I’m not saying there was anything wrong with that particular restaurant itself, or with the service we received that evening. On the contrary, the premises were bright and attractive, the atmosphere was friendly, welcoming and pleasantly busy, and the staff were attentive, helpful and efficient. It was the food that had changed; the individual components of the meal. The flavours, textures and even the composition of the meal had changed radically over twenty years of entropy: the buns were hugely different—fluffy, too dry and floury and altogether commonplace compared to the smaller, more dense and chewably delicious buns that had characterized the legendary institution in the 1980s. The fries were different, too, which was a shame.
Of course it doesn’t need someone with a marketing degree to attribute causes to the differences we noticed. The restaurant chain in question is no longer owned by its founders. It’s now part of a much larger and more complex organization that is operated nowadays, like every other successful multi-divisional corporation, with an eye on the bottom line and overall corporate cash flow and profit.
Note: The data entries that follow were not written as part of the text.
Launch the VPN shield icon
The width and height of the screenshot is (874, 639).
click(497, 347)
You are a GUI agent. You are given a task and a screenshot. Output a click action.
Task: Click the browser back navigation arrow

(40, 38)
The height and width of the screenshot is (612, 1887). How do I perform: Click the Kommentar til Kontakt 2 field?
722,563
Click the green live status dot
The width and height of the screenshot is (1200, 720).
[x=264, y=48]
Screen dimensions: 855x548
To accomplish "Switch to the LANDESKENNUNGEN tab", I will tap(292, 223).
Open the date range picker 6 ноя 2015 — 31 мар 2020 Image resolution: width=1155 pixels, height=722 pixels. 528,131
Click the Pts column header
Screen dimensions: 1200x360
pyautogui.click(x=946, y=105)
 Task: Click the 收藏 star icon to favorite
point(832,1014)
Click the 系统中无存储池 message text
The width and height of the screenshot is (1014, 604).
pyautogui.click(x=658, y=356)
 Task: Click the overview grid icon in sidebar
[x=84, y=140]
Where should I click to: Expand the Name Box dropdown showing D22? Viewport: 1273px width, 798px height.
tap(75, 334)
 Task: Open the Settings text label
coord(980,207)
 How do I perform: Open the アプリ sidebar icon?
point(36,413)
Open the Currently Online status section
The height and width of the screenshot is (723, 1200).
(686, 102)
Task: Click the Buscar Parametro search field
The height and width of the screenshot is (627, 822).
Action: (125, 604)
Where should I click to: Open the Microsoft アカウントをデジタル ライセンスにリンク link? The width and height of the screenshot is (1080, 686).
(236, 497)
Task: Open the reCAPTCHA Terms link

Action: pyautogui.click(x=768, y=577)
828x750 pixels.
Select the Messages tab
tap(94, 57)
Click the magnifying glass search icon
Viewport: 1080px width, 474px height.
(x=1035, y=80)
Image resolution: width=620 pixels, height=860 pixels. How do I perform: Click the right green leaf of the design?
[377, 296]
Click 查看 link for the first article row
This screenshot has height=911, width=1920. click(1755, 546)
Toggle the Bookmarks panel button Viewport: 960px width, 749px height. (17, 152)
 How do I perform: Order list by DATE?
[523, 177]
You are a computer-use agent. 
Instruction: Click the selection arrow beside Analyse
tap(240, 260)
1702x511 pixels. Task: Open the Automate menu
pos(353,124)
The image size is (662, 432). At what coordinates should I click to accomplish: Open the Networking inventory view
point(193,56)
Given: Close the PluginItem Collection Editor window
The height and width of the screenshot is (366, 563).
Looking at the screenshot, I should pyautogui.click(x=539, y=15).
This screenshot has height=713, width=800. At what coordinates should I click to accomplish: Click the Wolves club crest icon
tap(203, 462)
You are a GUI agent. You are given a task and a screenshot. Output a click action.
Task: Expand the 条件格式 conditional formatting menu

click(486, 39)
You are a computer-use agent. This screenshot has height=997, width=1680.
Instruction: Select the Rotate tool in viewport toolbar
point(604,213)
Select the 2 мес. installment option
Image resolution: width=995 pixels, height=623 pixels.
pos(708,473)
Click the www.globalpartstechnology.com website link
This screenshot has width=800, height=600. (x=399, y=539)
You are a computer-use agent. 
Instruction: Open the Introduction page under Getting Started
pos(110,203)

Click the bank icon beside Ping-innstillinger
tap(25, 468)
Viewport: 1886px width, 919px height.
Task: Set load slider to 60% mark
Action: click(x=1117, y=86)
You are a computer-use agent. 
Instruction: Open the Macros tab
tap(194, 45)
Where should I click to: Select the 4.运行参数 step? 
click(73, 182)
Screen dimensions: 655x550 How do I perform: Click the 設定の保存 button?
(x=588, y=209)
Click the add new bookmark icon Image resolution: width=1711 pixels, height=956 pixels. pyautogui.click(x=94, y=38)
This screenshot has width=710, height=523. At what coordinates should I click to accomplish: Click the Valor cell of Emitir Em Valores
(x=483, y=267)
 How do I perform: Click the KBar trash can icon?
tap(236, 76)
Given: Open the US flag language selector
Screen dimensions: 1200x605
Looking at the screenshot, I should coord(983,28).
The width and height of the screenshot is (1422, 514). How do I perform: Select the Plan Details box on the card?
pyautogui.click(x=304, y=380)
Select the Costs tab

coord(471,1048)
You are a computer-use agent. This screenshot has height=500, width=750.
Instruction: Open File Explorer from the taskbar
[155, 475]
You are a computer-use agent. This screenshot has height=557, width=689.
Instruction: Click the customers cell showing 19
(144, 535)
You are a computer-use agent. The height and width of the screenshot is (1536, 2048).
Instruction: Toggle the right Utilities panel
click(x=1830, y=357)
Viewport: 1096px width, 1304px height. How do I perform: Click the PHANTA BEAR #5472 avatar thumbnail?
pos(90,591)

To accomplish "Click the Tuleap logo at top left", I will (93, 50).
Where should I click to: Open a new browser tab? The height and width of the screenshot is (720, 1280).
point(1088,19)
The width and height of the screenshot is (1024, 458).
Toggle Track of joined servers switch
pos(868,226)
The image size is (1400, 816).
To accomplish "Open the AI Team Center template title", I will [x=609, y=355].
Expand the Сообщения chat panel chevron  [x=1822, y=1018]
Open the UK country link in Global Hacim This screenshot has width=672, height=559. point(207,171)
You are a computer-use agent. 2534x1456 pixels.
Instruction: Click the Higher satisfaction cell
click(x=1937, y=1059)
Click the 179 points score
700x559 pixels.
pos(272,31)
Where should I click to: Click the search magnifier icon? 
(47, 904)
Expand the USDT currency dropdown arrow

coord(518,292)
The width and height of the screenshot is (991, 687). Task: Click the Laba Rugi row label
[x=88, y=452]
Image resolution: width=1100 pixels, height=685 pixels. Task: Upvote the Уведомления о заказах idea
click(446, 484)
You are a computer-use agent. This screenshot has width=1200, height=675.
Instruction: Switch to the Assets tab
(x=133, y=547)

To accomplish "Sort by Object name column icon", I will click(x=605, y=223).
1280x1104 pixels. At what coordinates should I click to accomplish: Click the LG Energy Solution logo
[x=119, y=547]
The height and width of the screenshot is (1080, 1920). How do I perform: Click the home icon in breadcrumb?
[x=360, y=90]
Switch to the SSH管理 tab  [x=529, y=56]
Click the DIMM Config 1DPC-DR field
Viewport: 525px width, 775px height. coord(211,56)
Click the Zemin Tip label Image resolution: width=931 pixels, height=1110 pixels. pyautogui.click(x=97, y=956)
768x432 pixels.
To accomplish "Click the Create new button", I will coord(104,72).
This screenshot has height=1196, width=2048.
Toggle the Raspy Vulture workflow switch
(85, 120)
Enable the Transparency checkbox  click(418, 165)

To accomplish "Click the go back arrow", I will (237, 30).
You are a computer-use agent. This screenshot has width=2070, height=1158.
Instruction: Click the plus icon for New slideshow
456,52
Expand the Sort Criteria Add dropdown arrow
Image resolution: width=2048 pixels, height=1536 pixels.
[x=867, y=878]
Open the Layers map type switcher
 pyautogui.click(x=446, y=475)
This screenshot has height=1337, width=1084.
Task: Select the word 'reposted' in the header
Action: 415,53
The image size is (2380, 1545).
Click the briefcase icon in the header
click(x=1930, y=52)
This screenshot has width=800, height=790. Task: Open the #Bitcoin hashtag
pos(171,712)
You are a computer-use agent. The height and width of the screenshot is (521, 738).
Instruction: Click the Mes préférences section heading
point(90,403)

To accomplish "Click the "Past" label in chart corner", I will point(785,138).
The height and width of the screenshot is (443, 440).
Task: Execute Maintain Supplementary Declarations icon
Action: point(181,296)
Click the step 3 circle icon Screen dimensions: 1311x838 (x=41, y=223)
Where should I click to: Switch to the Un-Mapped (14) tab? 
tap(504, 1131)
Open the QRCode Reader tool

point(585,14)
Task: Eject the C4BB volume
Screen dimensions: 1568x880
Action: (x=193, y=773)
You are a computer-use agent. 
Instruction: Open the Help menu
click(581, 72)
That means it’s effectively governed by accountants whose job it is to cut down costs by shaving off a fraction of a cent here, there and everywhere by exercising economies of scale and buying wherever they can get the best deal.
Over a period of years, though, those economies and parings add up to a loss of identity and ultimately to a loss of character, sacrificing the elements that made the chain and its food unique and earned its reputation for excellence in the first place. There’s no malice involved anywhere in the development. No one ever set out to undermine or devalue what was there. It simply occurred, incrementally, over long periods of “economic improvements” and the end result, for those who remember why they used to go there, is disappointment and regret because spicy country gravy has given way to bland brown guck, chewy buns have been replaced by starchy, indigestible tastelessness, and the tangy, delicious piquancy that used to make eating there a pleasure has been filtered and finessed out of existence.
That’s entropy at work, and it happens all the time. DQ is no longer called Dairy Queen, because DQ serves no dairy products at all nowadays—they were phased out—and KFC would really like you to forget that the Colonel’s chicken was ever “Fried”. It isn’t now. But then, it’s no longer the Colonel’s, no matter what the marketers say about the original recipe. It’s been entropied.